Pan H Q, Kish V, Boyd R D, Burr D B, Radin E L
Bone and Joint Center, Henry Ford Hospital, Detroit 48202.
J Orthop Res. 1993 Mar;11(2):199-204. doi: 10.1002/jor.1100110207.
The Maquet procedure--elevation of the anterior tibial tubercle--has been recommended for treatment of symptomatic osteoarthrosis of the patellofemoral joint. Although the operation was first described 30 years ago, it remains controversial, both on a clinical and on a biomechanical basis. In addition, deterioration of the long-term results has been suggested. One of the variables that has been ignored in both clinical and biomechanical studies has been tibial shingle length. In order to judge its effect, we examined contact pressures and areas in 15 cadaver knees with 7 and 20 cm tibial shingle lengths. We found significant patellofemoral pressure diminution only with 2 cm elevations. The short anterior tibial shingle with 2 cm of elevation tipped the patella on its superior pole, with a significant change in angle between the patella and the shingle. We suggest that this creates a potentially less than desirable biomechanical circumstance and believe it may explain the discrepancies among previously published reports.

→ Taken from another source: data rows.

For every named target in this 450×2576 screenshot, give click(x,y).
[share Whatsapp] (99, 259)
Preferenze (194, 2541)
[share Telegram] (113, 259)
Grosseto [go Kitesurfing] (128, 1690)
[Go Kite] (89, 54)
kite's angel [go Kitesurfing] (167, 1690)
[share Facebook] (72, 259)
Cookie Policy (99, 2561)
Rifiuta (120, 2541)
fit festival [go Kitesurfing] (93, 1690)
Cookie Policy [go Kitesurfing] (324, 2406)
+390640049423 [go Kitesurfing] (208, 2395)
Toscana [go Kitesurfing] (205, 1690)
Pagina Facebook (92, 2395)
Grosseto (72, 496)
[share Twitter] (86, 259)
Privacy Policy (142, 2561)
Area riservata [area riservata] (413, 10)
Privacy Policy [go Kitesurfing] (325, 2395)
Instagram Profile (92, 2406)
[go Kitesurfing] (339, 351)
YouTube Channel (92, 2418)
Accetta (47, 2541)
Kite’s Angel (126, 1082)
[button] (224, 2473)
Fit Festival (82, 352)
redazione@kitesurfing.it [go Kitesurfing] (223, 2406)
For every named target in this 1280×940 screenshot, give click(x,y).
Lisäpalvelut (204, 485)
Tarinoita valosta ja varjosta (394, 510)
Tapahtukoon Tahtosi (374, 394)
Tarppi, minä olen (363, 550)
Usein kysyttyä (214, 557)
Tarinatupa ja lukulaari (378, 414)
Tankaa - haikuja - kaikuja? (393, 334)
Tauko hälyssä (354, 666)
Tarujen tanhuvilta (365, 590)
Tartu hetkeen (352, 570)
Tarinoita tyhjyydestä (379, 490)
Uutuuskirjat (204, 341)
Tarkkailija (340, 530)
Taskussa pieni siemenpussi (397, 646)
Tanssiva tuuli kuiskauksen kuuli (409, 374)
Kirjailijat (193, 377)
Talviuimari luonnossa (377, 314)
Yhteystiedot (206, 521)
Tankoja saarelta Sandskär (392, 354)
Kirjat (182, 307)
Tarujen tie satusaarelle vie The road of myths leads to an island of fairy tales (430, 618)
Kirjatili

马凯特手术——胫骨结节前移术——已被推荐用于治疗有症状的髌股关节骨关节炎。尽管该手术在30年前首次被描述,但在临床和生物力学方面仍存在争议。此外,有人提出长期效果会恶化。在临床和生物力学研究中都被忽视的一个变量是胫骨垫板长度。为了判断其影响,我们检查了15具尸体膝关节在胫骨垫板长度为7厘米和20厘米时的接触压力和面积。我们发现只有抬高2厘米时髌股压力才会显著降低。抬高2厘米的短胫骨前垫板使髌骨在其极点处倾斜,髌骨与垫板之间的角度发生了显著变化。我们认为这可能会造成潜在的不理想生物力学情况,并相信这可能解释了先前发表的报告之间的差异。